Al anatemizar las religiones, los occidentales hemos barrido todo lo que ellas suponen, en especial la moral, que comporta obligaciones que muchos hedonistas (nuestra sociedad lo es) no están dispuestos a respetar. Ignoran que la ética es una fuente de felicidad porque nos hace mejores personas. Hacer el bien –una exaltación de lo moral– es una maravillosa experiencia que muchos ignoran.
En su pequeño apartamento de Barcelona, el profesor José María Valverde me repitió su lema de que no «no hay estética sin ética». Lo moral es bello, pero también es cierto que no hay belleza sin moral. O sin ética, que es la filosofía de la moral.
Cuando todavía hay gente que cree que la moralidad estriba en la religiosidad, o cuando las creencias se basan en banalidades al borde del fanatismo, vamos mal. La moralidad es, sencillamente, el recto actuar según las normas naturales que los humanos llevamos dentro de fábrica. Nadie sabe el origen de estas normas aunque todos aceptemos que robar o matar es contrario a la Humanidad. Pero la llamada «moral natural» no se limita a eso, sino que se extiende ramificada a otras actuaciones. Porque las normas internas del bien y del mal nos obligan al respeto, concepto que no se contempla con carácter general en la vida política y social de este país imperfecto. No se trata de acuerdos políticos de no agresión sino de actuar aceptando a los demás y sus diferencias.
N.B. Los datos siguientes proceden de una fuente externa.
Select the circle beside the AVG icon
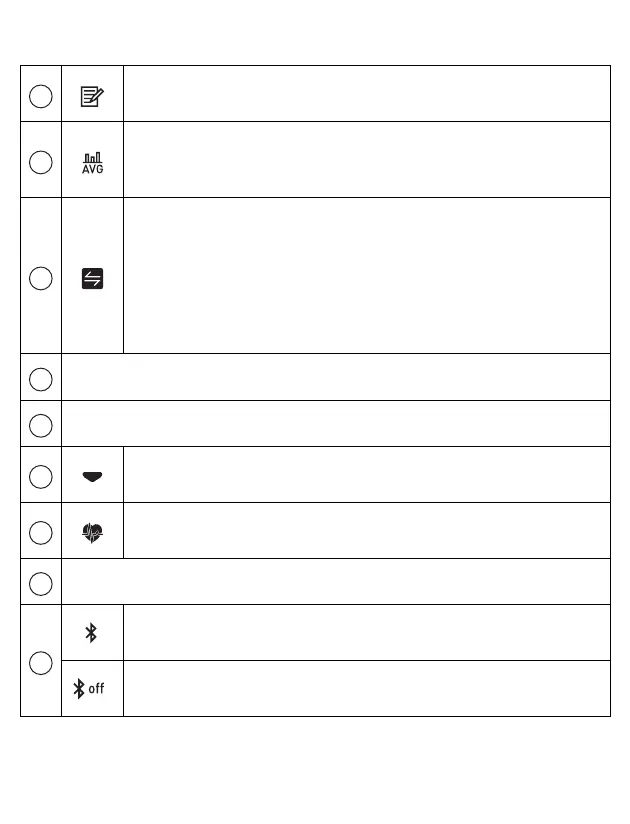Image resolution: width=630 pixels, height=824 pixels. coord(40,162)
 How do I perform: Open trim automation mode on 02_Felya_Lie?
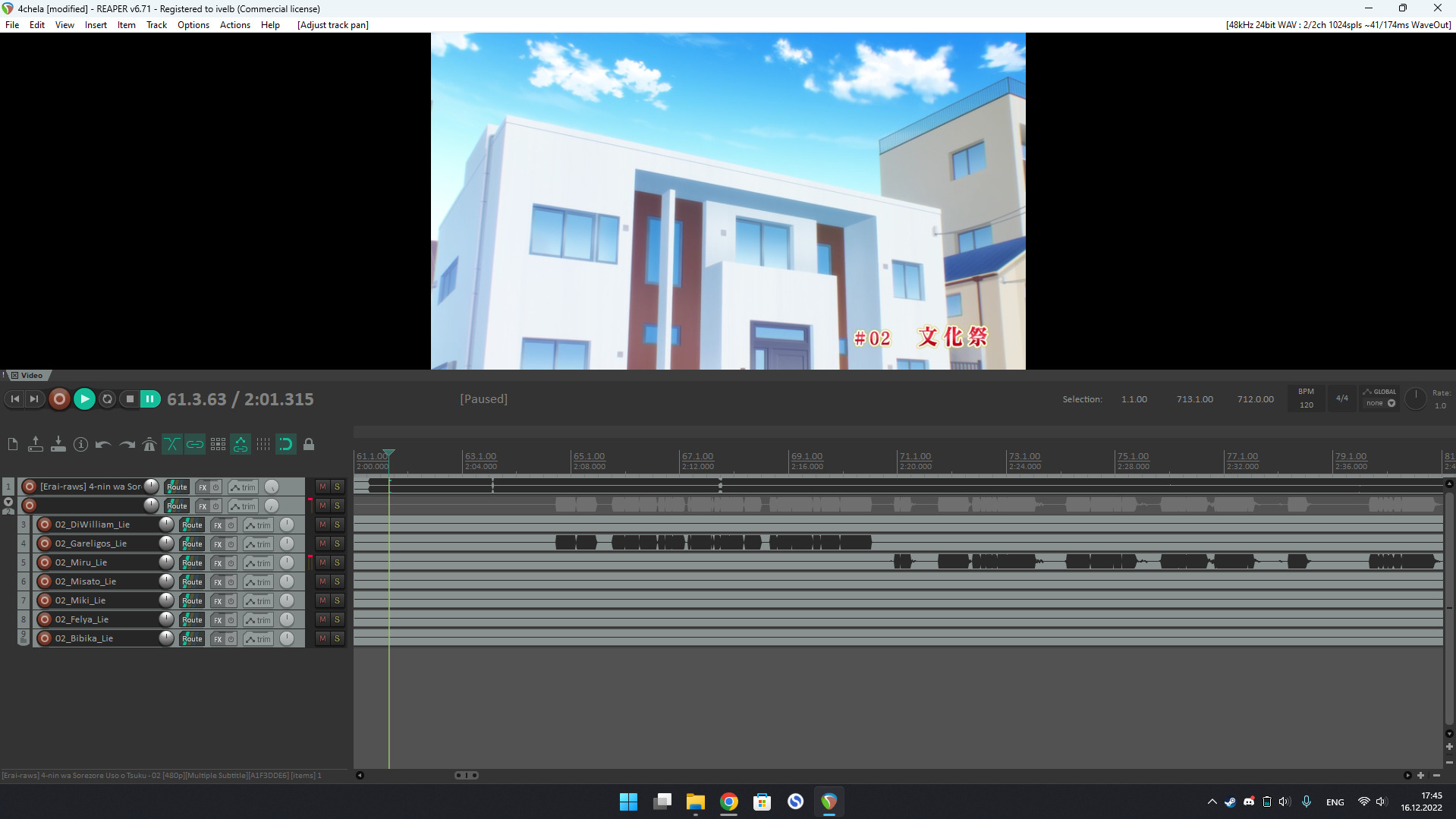tap(258, 620)
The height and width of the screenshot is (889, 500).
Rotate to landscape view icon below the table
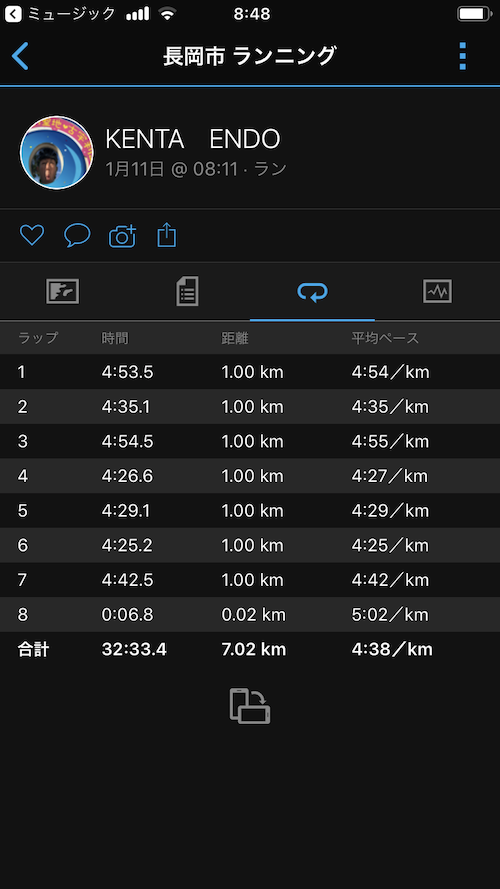(250, 705)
La comprensión del otro es la clave moral de la convivencia. Lo contrario es la putrefacción de la vida y la sociabilidad. La violación del derecho a opinar sin ser maltratado. Pero todo esto no interesa si no ayuda, creen ellos, a ciertos políticos en su actuar. En estos casos, es comprensible que muchos ciudadanos, con criterio, rechacen la inmoralidad de otros tantos políticos, el hacer y sobre todo el decir de quienes buscan el provecho propio, los que entienden la política como una lucha por el poder.
En España, llevamos siglos de Desastre en Desastre, palabra acuñada por la reina María Cristina en 1898 y que aún sigue vigente. No se trata, pues, de regenerar, sino de crear un nuevo marco moral para la política y la sociedad. Difícil empeño, misión casi imposible. Pero ¿debemos conformarnos? En el recto actuar está el denunciar que los objetivos no se cumplen. Aunque al menos habría de notarse cierta inclinación hacia una vida más ética, que es la forma más bella de vivir esta vida. Con eso, de momento, nos conformaríamos.